1. The FPV Video Pipeline
The video link is a pilot's eyes. Glass-to-glass latency represents the total delay from the camera sensor capturing a frame to the goggle display illuminating.
1.1 Analog Zero-Latency
Analog video systems stream raw video lines as they are read from the sensor, bypassing digital encoding. Glass-to-glass latency is constant ($< 10\text{ ms}$), providing unmatched feedback for racing.
2. Digital Video encoding (DJI, Walksnail, HDZero)
Digital FPV systems convert the analog sensor data into compressed digital streams (H.264/H.265) before transmitting.
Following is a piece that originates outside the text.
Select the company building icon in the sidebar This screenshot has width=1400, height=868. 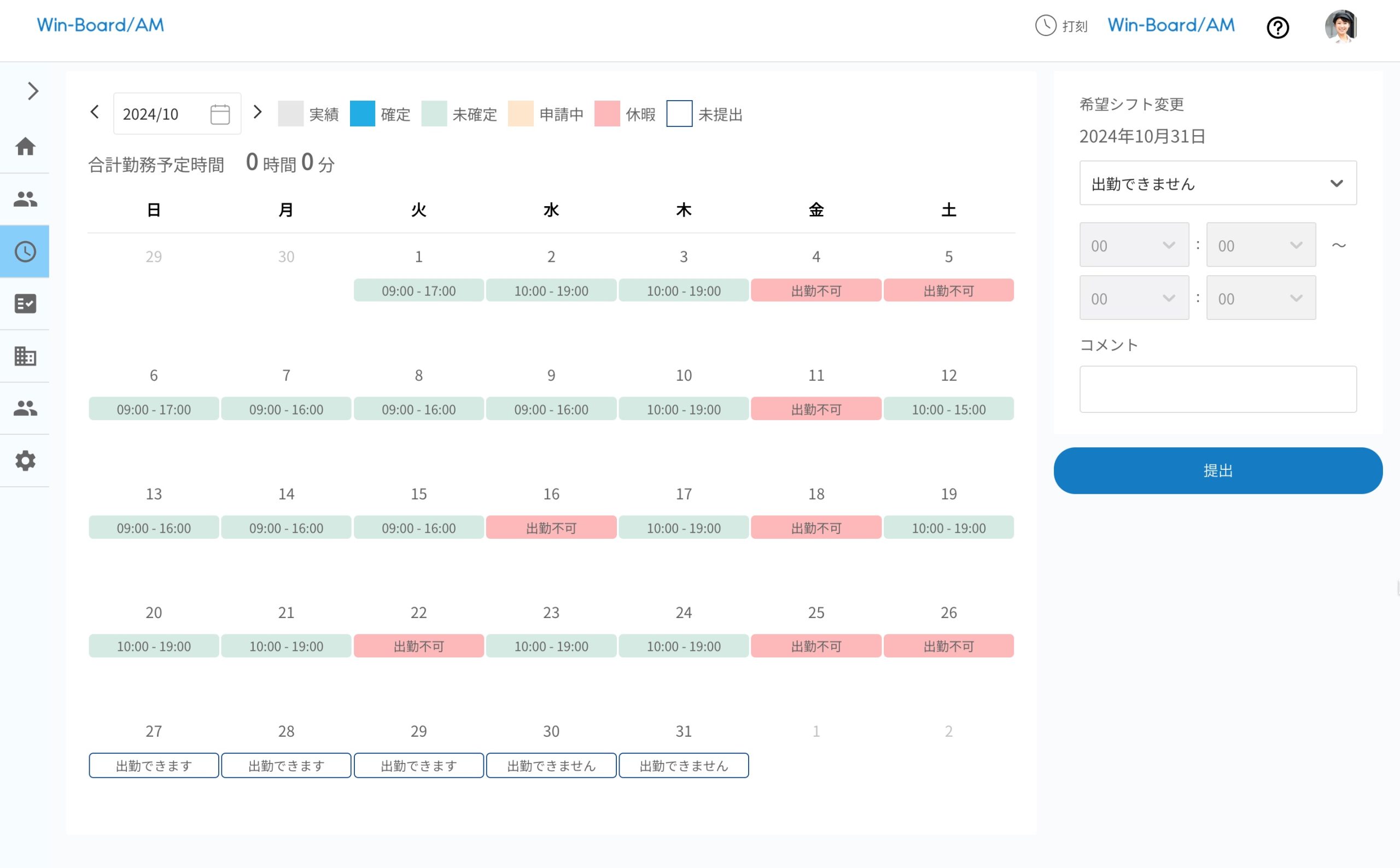pyautogui.click(x=25, y=356)
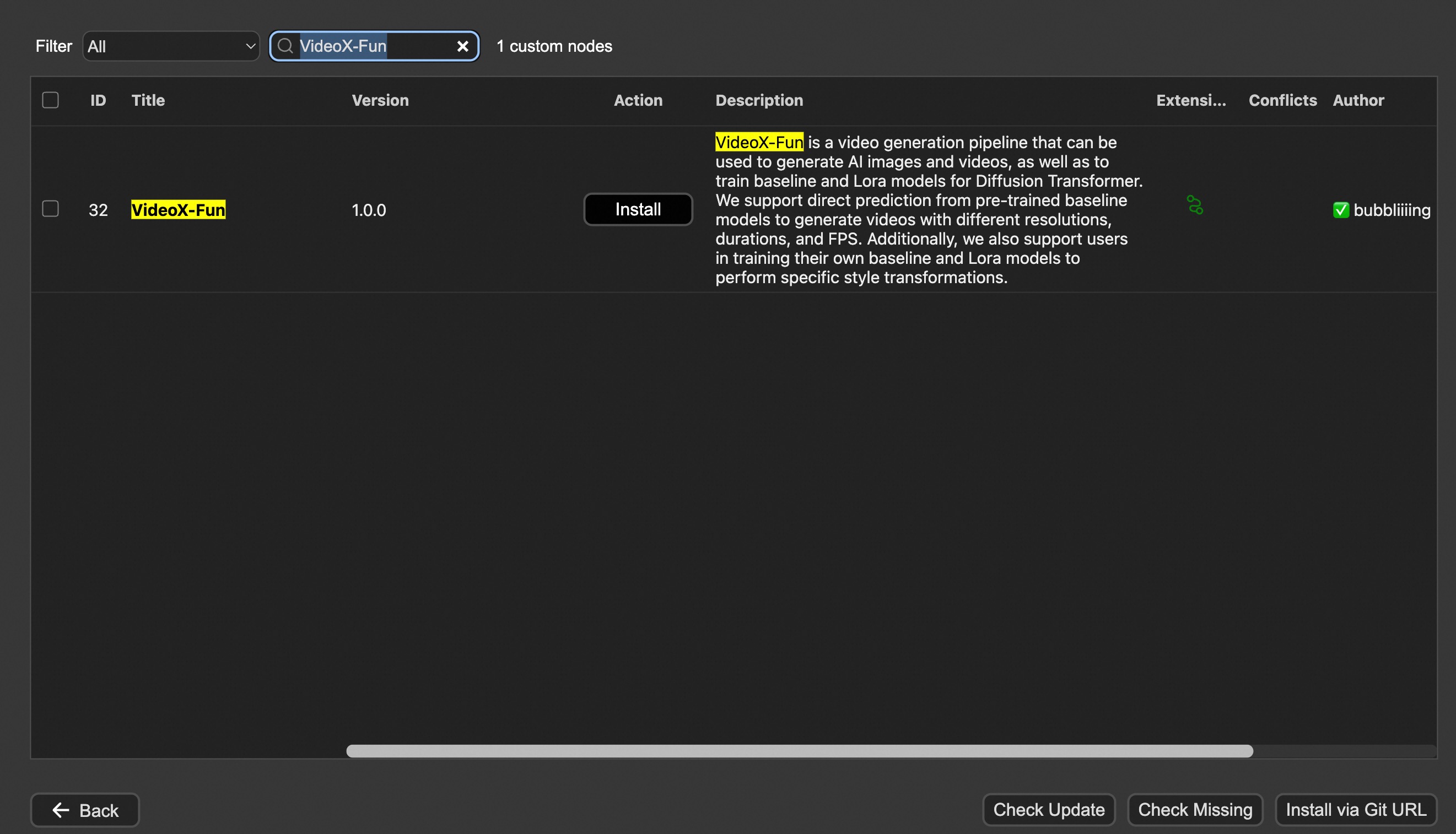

2.1 HDZero (Uncompressed Digital)
HDZero uses uncompressed digital transmission. Like analog, it transmits line-by-line. Latency is constant and fixed at $\approx 14-16\text{ ms}$ regardless of range.
2.2 DJI & Walksnail (Compressed Digital)
DJI and Walksnail compress frames to achieve high resolution (1080p).
- Variable Latency: Total delay varies ($25-45\text{ ms}$) depending on signal quality.
- Buffer Delay: Bad RF conditions force packet retransmissions, increasing buffer delays and causing frame drops.
3. Signal Penetration & Frequency Dynamics
Digital systems rely on error correction coding to survive signal reflections. If RF attenuation exceeds the error correction threshold, the stream will instantly pixelate or freeze.